EPISODE350:怪奇!ヤモリ男の強襲
一月二十七日――。一度きりの成人式もスコルピウスとの死闘も、突如現れた『ミスティックス』なる悪しき魔物たちとの戦いも終えて、健は普段通りの生活に戻っていた。
バイト先でパソコンと向き合い、いつものメンツと協力して大きな仕事に取り組み――これでシェイドさえ出なければ、完全に普段通り平和なのだが。今の平和はさしずめシェイドが現れて悪さをするまでのかりそめの『平和』でしかない。

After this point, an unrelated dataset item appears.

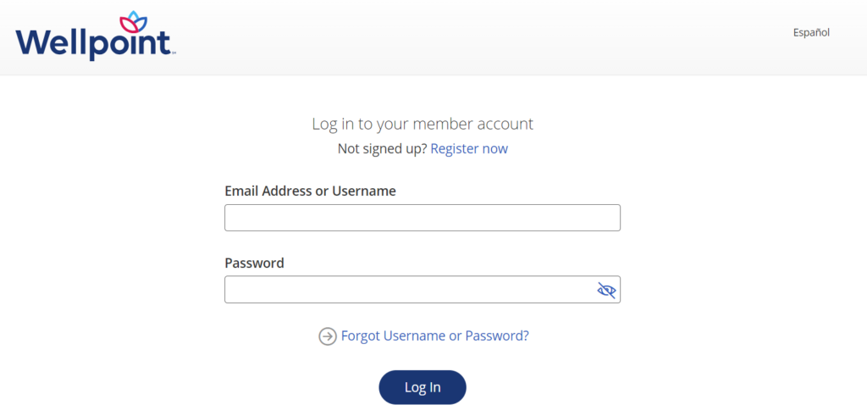The width and height of the screenshot is (867, 416).
Task: Click the Email Address or Username label
Action: [310, 191]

「東條くんさー、この前のモンスター騒ぎのときどうしてた?」
「モンスター? えーっと、確かミスティックスってやつらでしたっけ、浅田さん」
「そう、それ」
「僕、そのときは大津の実家に逃げて家族で隠れてました」
茶髪の長い髪を巻いたOLの浅田から『ミスティックス』が現れたときの話題を振られた健は、実家に逃げ込んだと嘘を言う。
まるで他人事のような言い回しだが、クリスマスのときにヴァニティ・フェアを壊滅させたのも、待桃の一派『ミスティックス』と戦って人々を守ったのは紛れもない彼だ。
勇敢な健も皆の前ではすぐに逃げてしまうような、根性無しの臆病者のフリをしている。その裏で戦いを続けてきたのだ。
「シッかシ世の中世知辛いモノだネ。カイザークロノスとかイウおッかナイのがいツノ間にカ消えて平和ニなッタと思ッたラ、今度はミスティックスとかイウこレまたおッカなイ、モンスター出てキテ。大変だヨ」
「うんうん! でも悪いやつらはいつかは滅ぶもんですよ係長」
「この世に悪が栄えた試しはありませんからね〜」
健と浅田のみならず、金髪碧眼のOL・ジェシーや係長のケニーも加わって、モンスター騒ぎなどに関する雑談は続く。もちろん彼らは、その間に仕事を怠けるようなことはしない。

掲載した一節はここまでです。